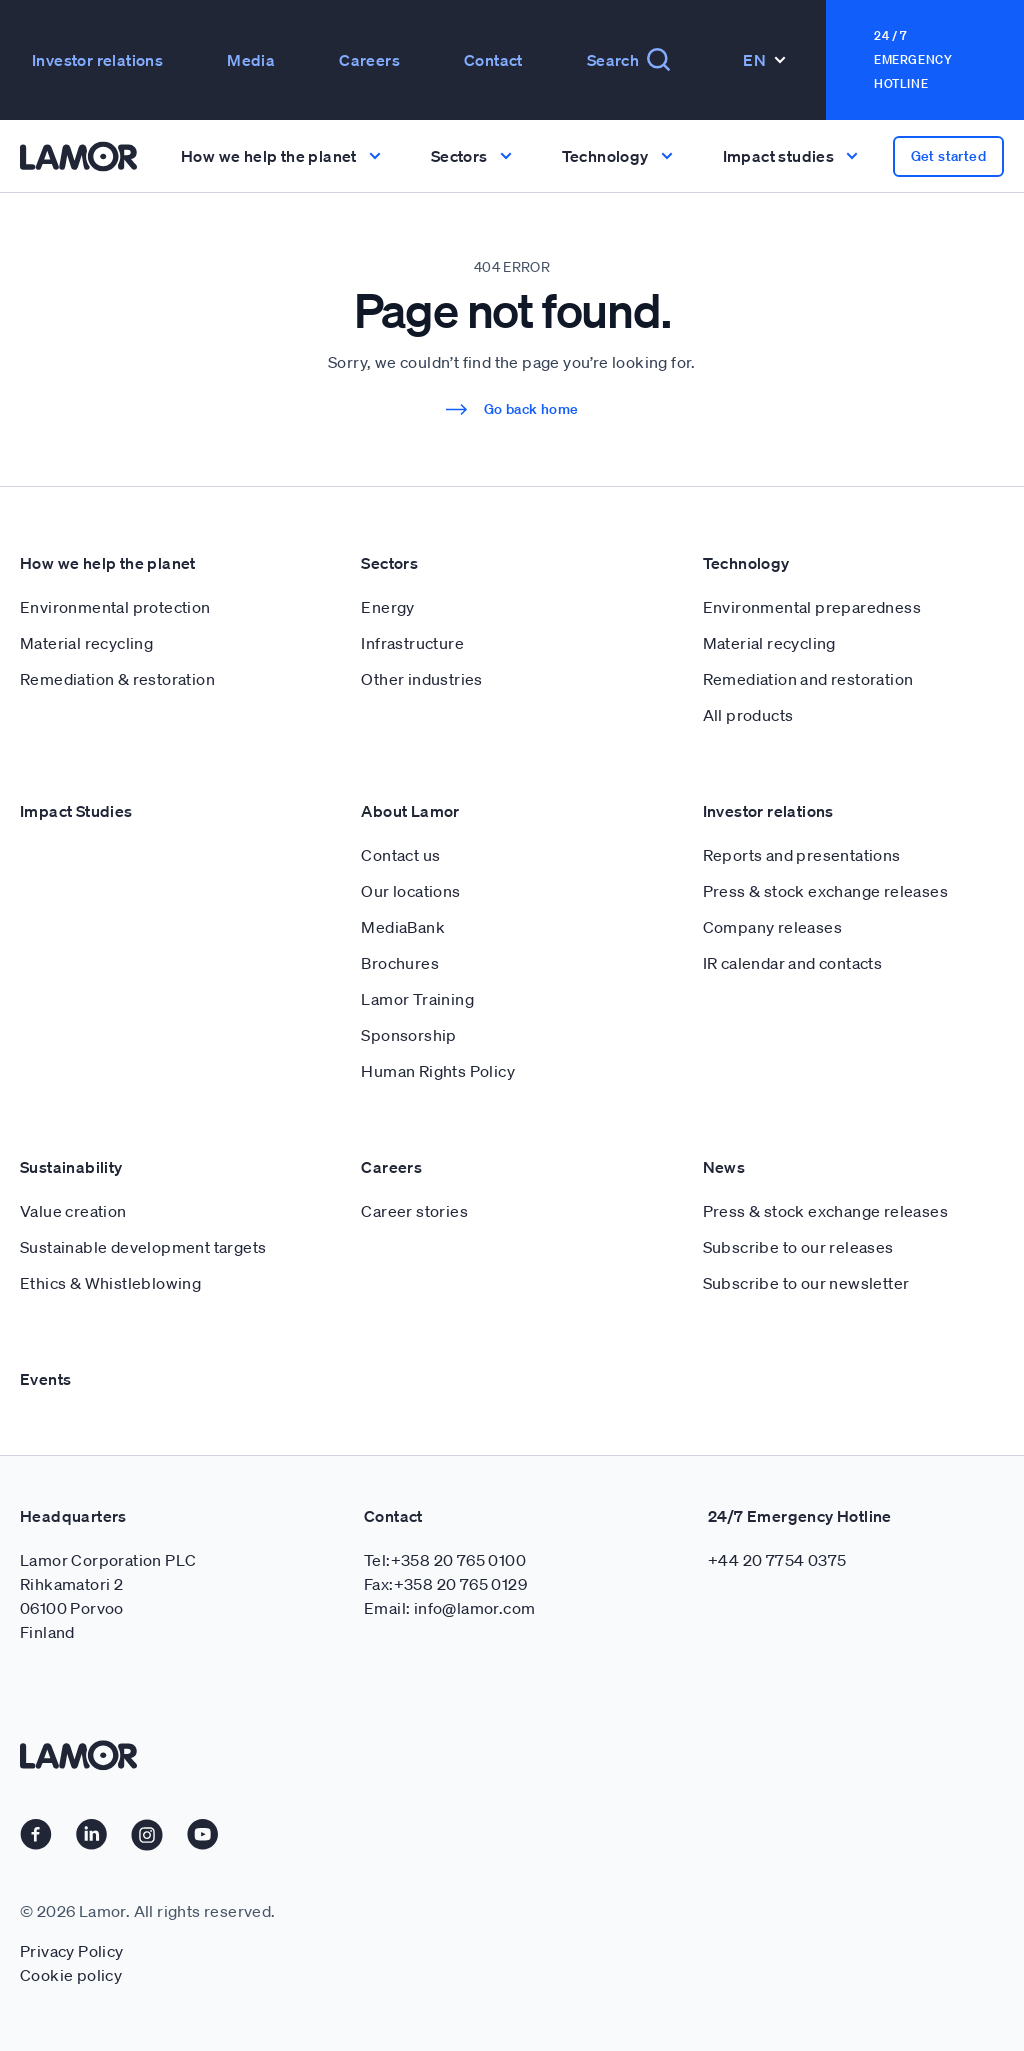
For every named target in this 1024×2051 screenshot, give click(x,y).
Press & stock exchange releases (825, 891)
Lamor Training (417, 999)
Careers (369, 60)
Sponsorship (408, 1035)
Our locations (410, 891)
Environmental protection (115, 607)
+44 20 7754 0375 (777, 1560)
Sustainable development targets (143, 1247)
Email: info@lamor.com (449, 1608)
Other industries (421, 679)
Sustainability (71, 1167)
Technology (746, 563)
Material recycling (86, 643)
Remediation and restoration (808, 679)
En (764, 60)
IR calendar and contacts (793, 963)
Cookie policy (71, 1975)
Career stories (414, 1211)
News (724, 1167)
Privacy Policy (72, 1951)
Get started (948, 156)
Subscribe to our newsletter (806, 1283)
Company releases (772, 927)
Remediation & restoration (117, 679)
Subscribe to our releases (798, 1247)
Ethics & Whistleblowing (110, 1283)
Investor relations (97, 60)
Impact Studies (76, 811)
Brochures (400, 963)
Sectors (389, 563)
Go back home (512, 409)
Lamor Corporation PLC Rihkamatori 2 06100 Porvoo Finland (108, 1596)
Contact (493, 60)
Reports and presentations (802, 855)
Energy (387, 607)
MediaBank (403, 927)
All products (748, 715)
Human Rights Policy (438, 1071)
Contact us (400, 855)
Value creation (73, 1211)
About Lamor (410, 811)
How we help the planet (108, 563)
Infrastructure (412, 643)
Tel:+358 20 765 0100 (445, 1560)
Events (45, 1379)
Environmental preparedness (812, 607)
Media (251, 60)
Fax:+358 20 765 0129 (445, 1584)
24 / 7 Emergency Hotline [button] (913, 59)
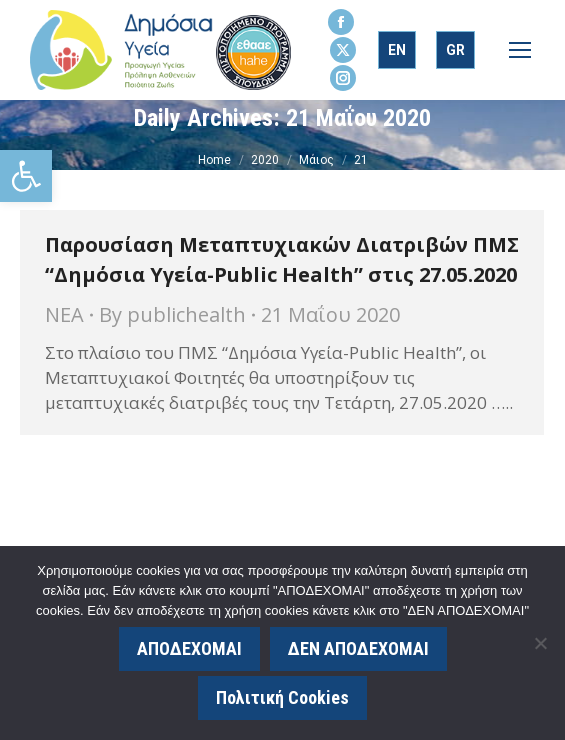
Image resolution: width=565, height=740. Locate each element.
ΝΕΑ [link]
- - -
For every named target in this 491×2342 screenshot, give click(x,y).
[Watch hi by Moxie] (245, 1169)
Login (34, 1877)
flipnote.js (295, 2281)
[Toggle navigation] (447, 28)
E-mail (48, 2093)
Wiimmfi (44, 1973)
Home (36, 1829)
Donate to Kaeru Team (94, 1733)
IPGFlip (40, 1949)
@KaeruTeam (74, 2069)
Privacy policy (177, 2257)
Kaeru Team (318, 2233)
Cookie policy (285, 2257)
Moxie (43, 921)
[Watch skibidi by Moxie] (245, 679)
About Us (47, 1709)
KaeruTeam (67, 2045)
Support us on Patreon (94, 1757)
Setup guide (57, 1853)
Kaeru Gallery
- - -
> [What you have to do]: Can you render the lines from the one containing "For every named target in this 1024×2051" up to and including the one containing "Energy (387, 607)" as a JSON list of strings, with one string per line and any blank lines omitted?

> [Exercise output]:
[
  "For every named target in this 1024×2051 screenshot, give click(x,y).",
  "Press & stock exchange releases (825, 891)",
  "Lamor Training (417, 999)",
  "Careers (369, 60)",
  "Sponsorship (408, 1035)",
  "Our locations (410, 891)",
  "Environmental protection (115, 607)",
  "+44 20 7754 0375 (777, 1560)",
  "Sustainable development targets (143, 1247)",
  "Email: info@lamor.com (449, 1608)",
  "Other industries (421, 679)",
  "Sustainability (71, 1167)",
  "Technology (746, 563)",
  "Material recycling (86, 643)",
  "Remediation and restoration (808, 679)",
  "En (764, 60)",
  "IR calendar and contacts (793, 963)",
  "Cookie policy (71, 1975)",
  "Career stories (414, 1211)",
  "News (724, 1167)",
  "Privacy Policy (72, 1951)",
  "Get started (948, 156)",
  "Subscribe to our newsletter (806, 1283)",
  "Company releases (772, 927)",
  "Remediation & restoration (117, 679)",
  "Subscribe to our releases (798, 1247)",
  "Ethics & Whistleblowing (110, 1283)",
  "Investor relations (97, 60)",
  "Impact Studies (76, 811)",
  "Brochures (400, 963)",
  "Sectors (389, 563)",
  "Go back home (512, 409)",
  "Lamor Corporation PLC Rihkamatori 2 06100 Porvoo Finland (108, 1596)",
  "Contact (493, 60)",
  "Reports and presentations (802, 855)",
  "Energy (387, 607)"
]